Ciclone “Harry”. Ordine degli Ingegneri: rivedere con urgenza i piani urbanistici obsoleti

“Grazie alle attenzioni della Protezione Civile guidata da Salvo Cocina e dei sindaci in Sicilia, che hanno gestito con scelte oculate i momenti più impetuosi dell’allerta, non ci sono state vittime. Ora l’impegno è ricostruire e coinvolge centinaia di professionisti in nuove scelte: è nostro dovere lavorare tenendo conto del rischio idrogeologico e dell’erosione costiera, è evidente che dove era già stato previsto un sistema di mitigazione i danni del ciclone Harry sono stati minori”.

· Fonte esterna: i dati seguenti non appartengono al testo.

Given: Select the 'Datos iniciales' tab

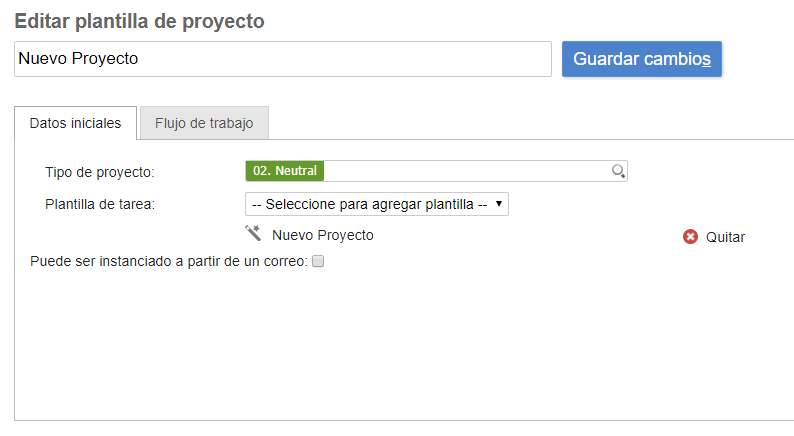Looking at the screenshot, I should point(76,124).
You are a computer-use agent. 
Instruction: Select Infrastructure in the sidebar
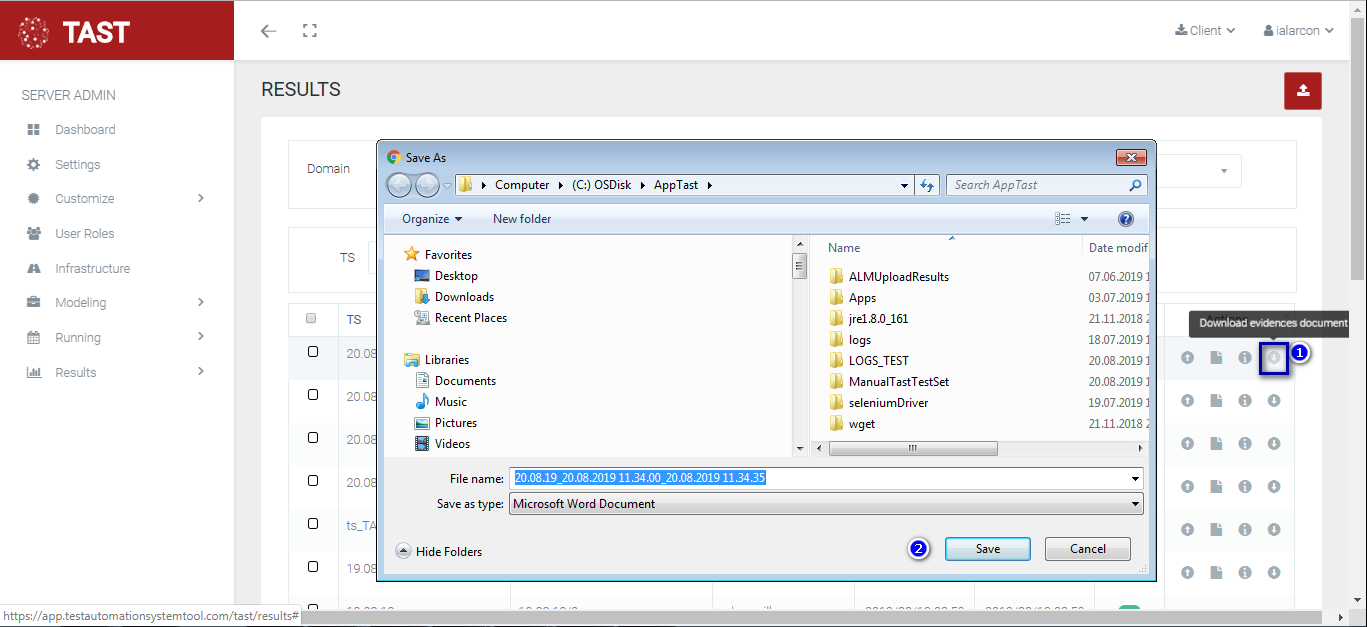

Sono dichiarazioni di Fabio Corvo, presidente della Consulta degli Ordini degli Ingegneri di Sicilia che pone al centro il tema della messa in sicurezza del territorio.

“Molti ingegneri” – aggiunge – “sono già operativi per ripristinare servizi e sistemi di mobilità. Interveniamo con determinazione nei comuni siciliani che hanno piani urbanistici obsoleti – sottolinea il presidente della Consulta degli Ingegneri di Sicilia – “e rivediamoli con urgenza alla luce degli eventi. Lavoriamo in emergenza” – conclude – “ma in sicurezza”.